There has been a dramatic increase in illicit fentanyl use in the United States over the last decade. In 2018, more than 31,000 overdose deaths involved fentanyl or fentanyl analogs, highlighting an urgent need to identify effective treatments for fentanyl use disorder. An emerging literature shows that glucagon-like peptide-1 receptor (GLP-1R) agonists attenuate the reinforcing efficacy of drugs of abuse. However, the effects of GLP-1R agonists on fentanyl-mediated behaviors are unknown.
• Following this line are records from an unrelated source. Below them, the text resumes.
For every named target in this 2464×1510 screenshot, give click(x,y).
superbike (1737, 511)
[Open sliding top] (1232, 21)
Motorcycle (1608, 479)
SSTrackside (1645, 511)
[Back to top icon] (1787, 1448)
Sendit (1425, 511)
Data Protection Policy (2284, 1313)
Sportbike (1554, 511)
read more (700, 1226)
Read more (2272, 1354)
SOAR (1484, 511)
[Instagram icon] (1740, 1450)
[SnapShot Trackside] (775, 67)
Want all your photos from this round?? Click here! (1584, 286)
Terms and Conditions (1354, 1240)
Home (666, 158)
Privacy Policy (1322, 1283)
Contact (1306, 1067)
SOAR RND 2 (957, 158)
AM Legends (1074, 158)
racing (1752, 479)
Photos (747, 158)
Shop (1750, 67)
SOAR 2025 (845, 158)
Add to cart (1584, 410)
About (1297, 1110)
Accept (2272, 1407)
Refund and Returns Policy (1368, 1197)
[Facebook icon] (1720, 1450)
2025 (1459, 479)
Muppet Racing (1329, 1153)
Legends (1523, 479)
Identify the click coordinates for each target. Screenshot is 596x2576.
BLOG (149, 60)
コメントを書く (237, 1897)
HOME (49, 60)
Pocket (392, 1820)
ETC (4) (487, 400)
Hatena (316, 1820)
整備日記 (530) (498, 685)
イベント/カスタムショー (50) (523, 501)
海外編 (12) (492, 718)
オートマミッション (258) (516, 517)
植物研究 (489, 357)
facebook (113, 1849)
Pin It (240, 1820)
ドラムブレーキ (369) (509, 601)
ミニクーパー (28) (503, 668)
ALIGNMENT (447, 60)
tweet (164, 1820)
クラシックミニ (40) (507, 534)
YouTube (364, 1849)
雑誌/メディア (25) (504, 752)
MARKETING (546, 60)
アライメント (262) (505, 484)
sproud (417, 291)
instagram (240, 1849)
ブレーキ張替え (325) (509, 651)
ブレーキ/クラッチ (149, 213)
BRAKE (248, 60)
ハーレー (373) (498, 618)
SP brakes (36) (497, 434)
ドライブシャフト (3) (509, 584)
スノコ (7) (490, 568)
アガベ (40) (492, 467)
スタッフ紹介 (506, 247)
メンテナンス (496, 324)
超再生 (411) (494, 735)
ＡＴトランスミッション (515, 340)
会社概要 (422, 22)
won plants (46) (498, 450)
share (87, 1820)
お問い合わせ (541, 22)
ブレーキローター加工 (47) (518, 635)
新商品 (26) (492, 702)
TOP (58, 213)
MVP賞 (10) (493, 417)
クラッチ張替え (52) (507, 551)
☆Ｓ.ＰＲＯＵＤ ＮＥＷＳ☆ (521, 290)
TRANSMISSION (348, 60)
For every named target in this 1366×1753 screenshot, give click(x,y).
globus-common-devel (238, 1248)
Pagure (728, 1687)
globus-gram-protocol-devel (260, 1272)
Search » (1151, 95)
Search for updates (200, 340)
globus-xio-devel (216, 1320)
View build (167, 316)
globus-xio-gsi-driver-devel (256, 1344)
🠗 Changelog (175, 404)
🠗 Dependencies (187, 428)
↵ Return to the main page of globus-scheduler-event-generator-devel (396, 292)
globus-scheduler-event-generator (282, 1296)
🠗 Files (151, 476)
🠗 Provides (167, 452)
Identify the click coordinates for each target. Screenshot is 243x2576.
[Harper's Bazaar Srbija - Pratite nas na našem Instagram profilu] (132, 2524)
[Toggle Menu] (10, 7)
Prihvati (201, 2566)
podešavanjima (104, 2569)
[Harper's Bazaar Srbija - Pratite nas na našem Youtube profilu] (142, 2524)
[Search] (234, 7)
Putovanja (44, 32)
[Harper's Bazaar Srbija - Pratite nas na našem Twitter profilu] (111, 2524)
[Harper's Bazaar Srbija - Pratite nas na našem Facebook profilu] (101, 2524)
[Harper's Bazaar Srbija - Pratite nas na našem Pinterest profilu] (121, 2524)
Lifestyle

The first goal of this study was to determine if the GLP-1R agonist exendin-4 reduced fentanyl self-administration and the reinstatement of fentanyl-seeking behavior, an animal model of relapse, in rats. We found that systemic exendin-4 attenuated fentanyl taking and seeking at doses that also produced malaise-like effects in rats. To overcome these adverse effects and enhance the clinical potential of GLP-1R agonists, we recently developed a novel dual agonist of GLP-1Rs and neuropeptide Y2 receptors (Y2Rs), GEP44, that does not produced nausea-like behavior in drug-naïve rats or emesis in drug-naïve shrews. The second goal of this study was to determine if GEP44 reduced fentanyl self-administration and reinstatement with fewer adverse effects compared to exendin-4 alone. In contrast to exendin-4, GEP44 attenuated opioid taking and seeking at a dose that did not suppress food intake or produce adverse malaise-like effects in fentanyl-experienced rats. Taken together, these findings indicate a novel role for GLP-1Rs and Y2Rs in fentanyl reinforcement and highlight a potential new therapeutic approach to treating opioid use disorders.